To learn which questions are unanswerable,
and not to answer them:
this skill is most needful in times of stress and darkness.
Ursula K. Le Guin
Everyone is struggling.
We have reached March… again. For many of us, we have been stuck indoors for most of the past year. While the number of active cases and hospitalizations are declining, and vaccines are becoming increasingly available, we are still not completely out of the woods, yet. Many will continue to work from home, and some will face intermittent quarantines because of exposure, or children may return from school. Whether we work from home, are recovering from an illness or surgery, or for any other reason, if we are stuck at home for prolonged periods, we may find ourselves feeling stressed and depressed.
The world will probably be a little different whenever we reach the other side of this plague. . As we move further into Pandemic Fatigue, now is an excellent time to build or renew habits that will help us persevere.
There are many things we can do to help reduce our level of stress, uplift our mood, and increase our productivity on tasks that really matter. Below are a few ideas on ways to maintain our sanity until we hear the “all clear.” Work through the list, and try the activities one by one until you find your sweet spot.
- Get some exercise. People who exercise regularly are less likely to experience anxiety than those who don’t. Exercise releases feel-good endorphins, can improve your quality of sleep, and can help boost your confidence. And, it does not have to be a gut-wrenching experience to achieve these things. Start slow, start small, start at home with what you already have.
- Light scented candles. Certain scents can help reduce feelings of stress and anxiety. Lavender, sandalwood, ylang-ylang, and geranium have all been shown to offer these benefits. You can Google others if these don’t appeal to you.
- Reduce your caffeine intake. Caffeine is a stimulant found in coffee, some teas, and energy drinks. It can also cause anxiety in high doses. If you experience symptoms such as jitteriness or anxiety, consider cutting on your intake.
- Chew gum. When you chew gum, you will experience greater blood flow to your brain. Doing this can cause brain waves to occur that are similar to those experienced by relaxed people.
- Family and friends. Our family and friends can offer us support in times of need, so it is important that we keep them close to us. Spending time with friends can help release oxytocin, which helps to relieve stress. Call them on the phone or video-chat on a regular basis. If you can’t remember easily, make a schedule together to check in on each other.
- Laugh. Spending some time out of your day to laugh helps relieve stress. It helps to relieve tension by relaxing your muscles and can also strengthen your immune system and uplift your mood.
- “No” is a complete sentence. Often we will find ourselves stressed because we take on too many responsibilities and obligations. It is important to be more selective about what we agree to do.

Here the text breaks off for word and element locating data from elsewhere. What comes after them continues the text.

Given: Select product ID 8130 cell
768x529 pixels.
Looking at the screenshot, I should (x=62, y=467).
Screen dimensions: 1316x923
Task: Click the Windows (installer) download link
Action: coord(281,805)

- Stop procrastinating. If we put off doing important tasks, we sometimes find ourselves getting more stressed and having to rush around to complete tasks before their deadlines hit. Instead of trying to multitask, make a list of your tasks and do them in order of importance. This will reduce stress and enjoy greater productivity. There are some people who function well in this environment; but not most of us.
- Practice mindfulness. Whether you take a yoga class or try some self-meditation, if you practice mindfulness and focus on the present moment rather than the past or future, you will see a reduction in anxiety.
- Listen to relaxing music. Certain types of music can lower your blood pressure and heart rate and may help to reduce stress hormones too. Slow-paced instrumental music works well, but classical, Celtic, Native American, and Indian music can also be soothing. But, sometimes you need to dance. Mix things up and see what moves you, and what works to elevate your mood and decrease the feelings of stress.
- Practice deep breathing. Deep breathing’s goal is to slow your breathing and make it deeper. This process delivers more oxygen to your body’s cells, relaxes your muscles, slows your heart rate, and leaves you feeling more peaceful and relaxed.
- Spend time with your pet. When you interact with a pet, your body releases oxytocin, a chemical that uplifts your mood. Plus, having a pet will give you a different sense of purpose, help to keep you active, and provide you with companionship – which all can reduce stress.
While stress can easily occur while we are stuck at home, there are many methods we can use to address it.
Make a habit of practicing these strategies, or find new ones on your own, whenever you feel stressed. And soon you will have an entire arsenal of tools you can use to overcome stress just as easily as it arises.